For some organizations, populating the entire global address list into people’s contacts isn’t quite so useful though. If you work in a large organization — then your contacts will simply be a mess. However, a great use case — that CiraSync makes easy — is being able to sync groups of contacts, for example making sure that departments or teams have their teammates automatically synchronized to their contacts folder. As a user, this would save me a lot of time (and confusion when I get a call from a new employee in the team).
Connections into third-party services such as Salesforce provide additional functionality — we’ve not been able to test it — but the ability to bring in customer contact lists is compelling.
The ability to synchronize other object types — primarily calendars — is especially useful. If you use Office 365 today then some functionality is already available now natively, like subscribing to iCal calendars and better-shared calendar sync.
Therefore, it’s unlikely that you’ll use this instead of native shared calendar functionality. But a good use case and one commonly asked for is the ability to synchronize organization-wide information to large groups of people, without giving them access to the source calendars.

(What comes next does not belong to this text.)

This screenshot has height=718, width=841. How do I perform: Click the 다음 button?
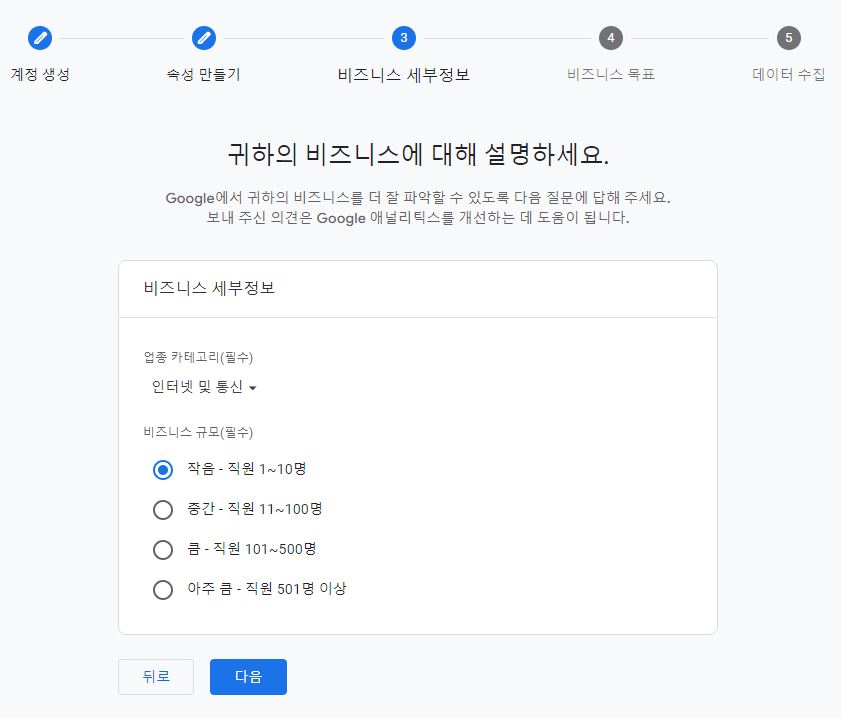coord(248,677)
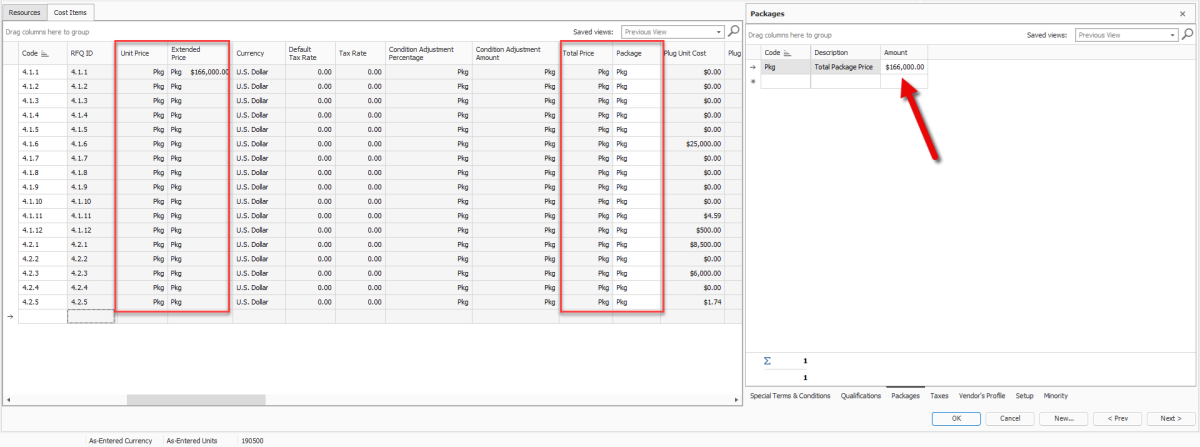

External integrations to bring in shared calendar information (for example from a partner) and publishing information from third-party systems that publish in iCal is extremely useful. For example, the time scheduling system at my employer provides iCal integration — using CiraSync, we’d be able to make sure teams easily understand who is where and when. To try and solve this our team attempted to build their own system. CiraSync would have done this natively.
This is a very functional product and built for the modern world of Office 365, integrating with the service through modern mechanisms for granting consent (rather than legacy Exchange Web Services protocols). It is easy to use and works in a fast and responsive manner.
The functionality is not limited to the basics, like global address list sync to contacts, and reflects many use-cases that are likely to occur in small and large organizations alike.
The mobile applications to extend functionality and native sync capabilities work well (and again, work in a modern, Office 365 native way) and the reporting and scheduling functionality is reliable and provides the right amount of information.
As mentioned earlier in the article, the user interface is refreshingly attractive and clear. It is not a difficult application to get to grips with despite its extensive functionality.
I really like CiraSync — far more than I expected to. It feels modern and works very well. I would absolutely recommend looking at the product to understand whether it meets your needs — or after giving it a try, whether it opens the door to some unusual use-cases you hadn’t considered.